What Went Wrong: Mark Teixeira

What Went Right: Andruw Jones & Eric Chavez
What Went Wrong: Pedro Feliciano
(AP Photo/Kathy Willens)

After two mortifyingly slow Aprils to start his Yankees career, Mark Teixeira wanted to start on the right foot in 2011. In that regard he was a smashing success. In 102 April PA he hit .256/.392/.549, which represented the best April of his career. That made for an optimistic 2011 outlook. If Teixeira had produced those numbers in April 2010, his numbers would have been much more in line with his 2009 performance. In May he came back with a .375 wOBA, which, while not as good as his April, was still cause for encouragement.
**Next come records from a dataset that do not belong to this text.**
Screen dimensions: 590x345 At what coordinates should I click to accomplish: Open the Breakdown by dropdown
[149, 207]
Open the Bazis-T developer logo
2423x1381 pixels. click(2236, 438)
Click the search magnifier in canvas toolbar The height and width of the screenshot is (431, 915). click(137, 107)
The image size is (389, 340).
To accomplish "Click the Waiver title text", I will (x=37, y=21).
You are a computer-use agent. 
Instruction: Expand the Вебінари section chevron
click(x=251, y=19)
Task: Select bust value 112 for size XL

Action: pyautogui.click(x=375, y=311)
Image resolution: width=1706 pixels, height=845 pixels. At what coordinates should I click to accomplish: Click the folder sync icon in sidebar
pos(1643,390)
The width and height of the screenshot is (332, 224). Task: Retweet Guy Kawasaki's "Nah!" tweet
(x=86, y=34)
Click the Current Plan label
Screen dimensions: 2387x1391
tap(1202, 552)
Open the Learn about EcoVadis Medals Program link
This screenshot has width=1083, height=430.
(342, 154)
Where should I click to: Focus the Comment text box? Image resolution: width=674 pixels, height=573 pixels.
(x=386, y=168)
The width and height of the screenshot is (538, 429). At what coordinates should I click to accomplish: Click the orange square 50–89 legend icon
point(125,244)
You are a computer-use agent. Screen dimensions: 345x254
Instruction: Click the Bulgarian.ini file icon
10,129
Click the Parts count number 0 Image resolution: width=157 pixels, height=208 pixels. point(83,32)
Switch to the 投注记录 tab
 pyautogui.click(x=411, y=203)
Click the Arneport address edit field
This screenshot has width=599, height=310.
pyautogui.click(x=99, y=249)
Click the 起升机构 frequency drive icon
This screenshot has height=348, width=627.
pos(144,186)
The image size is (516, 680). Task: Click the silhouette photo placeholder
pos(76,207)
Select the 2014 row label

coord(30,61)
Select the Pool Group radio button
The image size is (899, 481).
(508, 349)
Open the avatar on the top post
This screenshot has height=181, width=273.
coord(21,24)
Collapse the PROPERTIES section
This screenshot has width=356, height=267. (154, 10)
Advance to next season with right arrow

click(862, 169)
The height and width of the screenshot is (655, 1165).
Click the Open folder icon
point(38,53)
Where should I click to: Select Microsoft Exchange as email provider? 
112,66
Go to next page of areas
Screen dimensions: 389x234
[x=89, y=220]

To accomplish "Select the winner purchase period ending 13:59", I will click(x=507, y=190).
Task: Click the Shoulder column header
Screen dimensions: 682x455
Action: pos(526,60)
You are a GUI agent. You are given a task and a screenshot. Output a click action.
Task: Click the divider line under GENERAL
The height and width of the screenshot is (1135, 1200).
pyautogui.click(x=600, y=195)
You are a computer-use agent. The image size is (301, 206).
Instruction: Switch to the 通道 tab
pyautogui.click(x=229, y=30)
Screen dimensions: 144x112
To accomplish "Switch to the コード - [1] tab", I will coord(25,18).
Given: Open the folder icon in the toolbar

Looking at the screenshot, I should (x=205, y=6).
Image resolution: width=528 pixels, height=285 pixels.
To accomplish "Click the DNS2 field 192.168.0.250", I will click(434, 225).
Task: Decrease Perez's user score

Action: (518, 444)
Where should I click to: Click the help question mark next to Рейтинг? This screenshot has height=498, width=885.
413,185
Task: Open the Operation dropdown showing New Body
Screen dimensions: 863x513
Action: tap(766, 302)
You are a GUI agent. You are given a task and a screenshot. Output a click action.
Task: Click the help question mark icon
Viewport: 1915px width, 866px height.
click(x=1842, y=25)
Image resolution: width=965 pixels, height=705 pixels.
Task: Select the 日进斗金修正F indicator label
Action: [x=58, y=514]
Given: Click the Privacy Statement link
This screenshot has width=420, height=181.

And then the wheels came off.

In June Teixeira didn’t record many hits, just 20 in 94 AB, but he did send 13 of those hits for extra bases, including nine homers. While he did pick up more hits in July, 28 in 106 AB, he produced only nine extra base hits. That absolutely killed his overall production, since his early-season value came almost exclusively from his power numbers. In August he rebounded some, but not much, and for the second straight year he closed with a slow September. The end result: .248/.341/.494, a .361 wOBA and 124 wRC+. The latter, which relates Teixeira’s numbers to the league average, represents his lowest mark since 2006, though it was pretty much in line with his 2010.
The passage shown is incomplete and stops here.